Task directions:
Leave no picture in, and give every entry again exactly.

Study material:

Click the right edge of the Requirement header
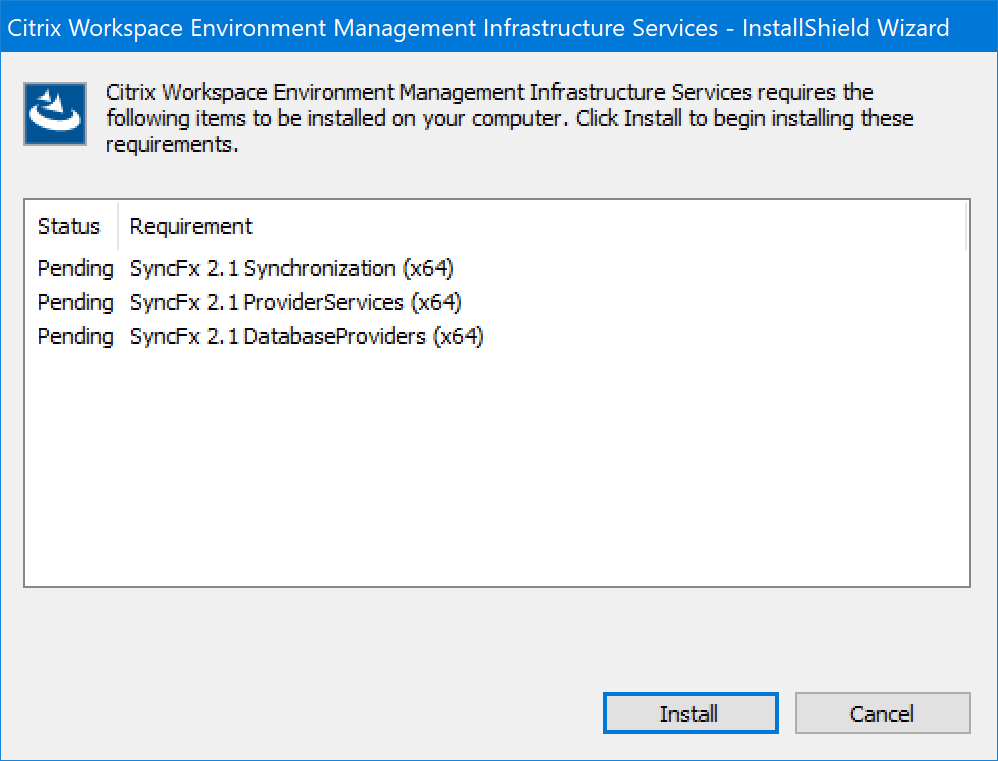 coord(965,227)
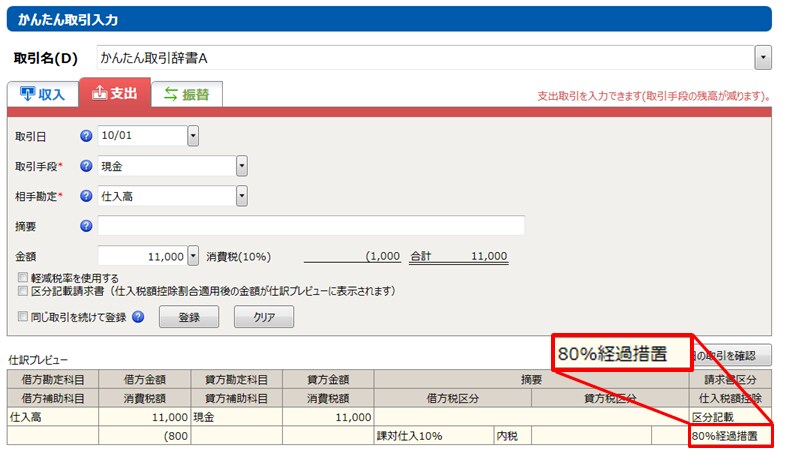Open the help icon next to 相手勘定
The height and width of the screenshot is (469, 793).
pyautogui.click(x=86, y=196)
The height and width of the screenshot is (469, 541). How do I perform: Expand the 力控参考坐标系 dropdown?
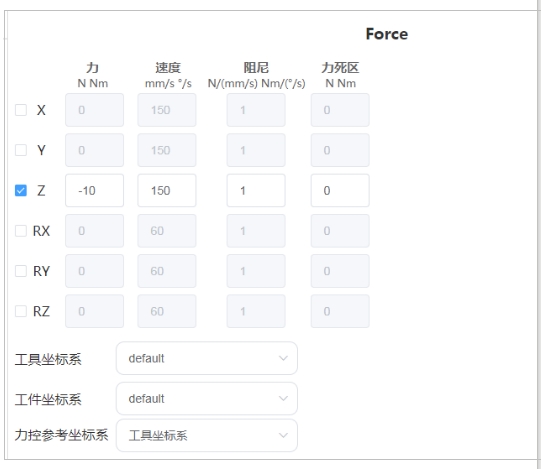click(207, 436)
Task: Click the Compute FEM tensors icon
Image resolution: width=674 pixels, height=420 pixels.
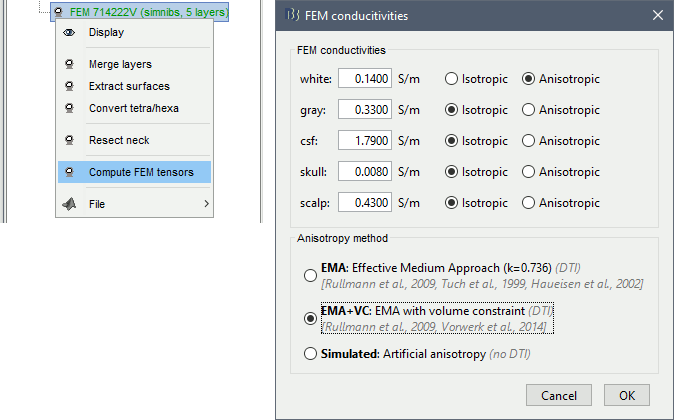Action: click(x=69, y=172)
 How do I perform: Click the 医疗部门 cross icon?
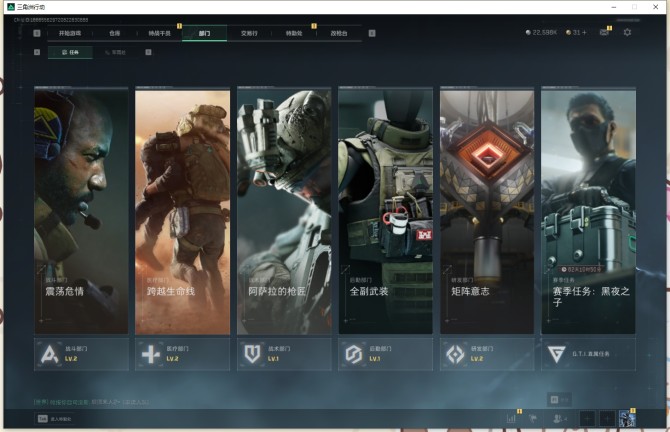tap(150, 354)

Solution for this task:
Click the right edge of the Requirement header
 coord(965,227)
Open the help icon next to 相手勘定
The height and width of the screenshot is (469, 793).
pyautogui.click(x=86, y=196)
The height and width of the screenshot is (469, 541). How do I perform: Expand the 力控参考坐标系 dropdown?
click(207, 436)
Task: Click the Compute FEM tensors icon
Image resolution: width=674 pixels, height=420 pixels.
Action: click(x=69, y=172)
 How do I perform: Click the 医疗部门 cross icon?
tap(150, 354)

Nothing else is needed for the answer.